ファンの視点から考える。第5回・日本アンプティサッカー選手権大会、使えるすべてをむき出しにして戦う競技!

 〜パラスポーツに共通な課題、担い手不足、普及の難しさ〜

メンバーの貸し借り

 応援していた金井の所属チームは、23日の5位決定戦に勝利したが、残念ながら、生で観戦した試合では相手の気迫に負けてしまった。
 実は、今大会、金井のチームは千葉と北海道の連合チームであった。事前に合同練習することもできず、いわば、ぶっつけ本番で挑んだ大会であった。

 団体競技では、仲間の調子や癖を理解した上で、自らのポジションを考えていかなければならない。それが得点を重ね、失点を防ぐという行為につながる。
 筆者達もクラブ対抗の試合で、プレイヤーの貸し借りを行うことはあるが、日ごろから一緒にいるわけではないレンタルプレイヤーを生かすためには、チーム内でのコミュニケーションが重要である。
 サッカーの場合は、任意にメンバーチェンジをすることができず、またピッチが広いだけに、プレイヤー間での声かけが重要になってくるのだなあと感じる。ピッチ上でコミュニケーションの取れていたチームは、自らチャンスを作り出していたし、しっかりと得点を伸ばしていた。

苦戦するファンの獲得

 今大会の入場料金は無料。富士通スタジアム川崎のスタンドは、メイン/バック共に各2000名ずつだが、筆者が見た2試合の間で、メインスタンドが満席になることはなかった。
 川崎球場は、川崎駅から徒歩15分の立地。加えて競輪の本場に隣接しており、これは、川崎時代のロッテが集客に苦しんだ一因でもある。
 昨日もまさに競輪開催中であり、試合中に残り周回がわずかとなったことを伝える鐘が聞こえてきた。
 フリーの客、たとえば家族連れなどは期待できない状況で、スタンドにいるのは、恐らくは選手・チームの関係者、家族とその友人までだろうか。
 天候が今ひとつの連休だったこともあり、会場に行くことを諦めた方も多かったかもしれない。
実は筆者も、神奈川県に在住の同僚に声をかけてはいたのだが、体調を崩したり、家族の予定と合わず、観戦できなかったという状況であった。
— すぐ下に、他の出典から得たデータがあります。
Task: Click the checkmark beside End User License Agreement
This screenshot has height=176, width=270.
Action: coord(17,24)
 歴史の浅いアンプティサッカーは、頻繁に体験会などのイベントを開催し、競技の認知をあげ、試合のアナウンスを行っている。今回の大会でも、地元川崎のNPOが、アンプティサッカーを含む障害者競技の体験イベントを併催されていた。
 決してアンプティサッカーの関係者達がプロモーションをしていないわけではない。むしろ、他の競技と比べて積極的な、放送媒体への登場も含めて、彼らの活動は非常に活発であり、その取り組みは他競技にも伝わってきている。
 それでも、もともと興味があったり、接点がある者に伝わっていても、広がりは限定的にならざるをえない。
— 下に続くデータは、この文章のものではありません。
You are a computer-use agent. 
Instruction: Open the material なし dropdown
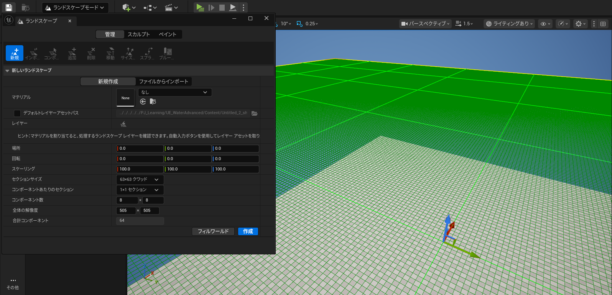point(174,92)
 これは筆者の推論に過ぎないが、アンプティサッカーのプレイヤーやスタッフ達は、「サッカー」をやっているのであって、「アンプティサッカー」をしているという意識はないと思う。たまたま、クラッチを使っているだけだと。
 しかし、健常者サッカーのプレイヤー、あるいはサポーターからすると、別の競技をやっているようにしか見られていないというのが現状だろう。

 連休の場合、大人も子供も遠征や大会があることが多いので、どうしても人の試合の応援よりも自分のことで精一杯になってしまうのは、競技に参画する以上仕方ない。自分自身がプレイする関わり方であれば、なおさらである。対戦競技は、ゲームこそが一番の楽しみなのだから。
 また、今大会は、川崎フロンターレが協賛企業として名を連ねている。施設管理者としての協力はもちろんのこと、等々力でのフロンターレの試合でも、フロンターレサポーターへのプロモーションなどの協力があったそうだ。
 しかし、筆者が富士通スタジアム川崎を訪れたその日、今シーズンのJ1の最終節。フロンターレも等々力で試合をやっているのだからサポーターの優先順位としては等々力のほうが高いのも、当然の事である。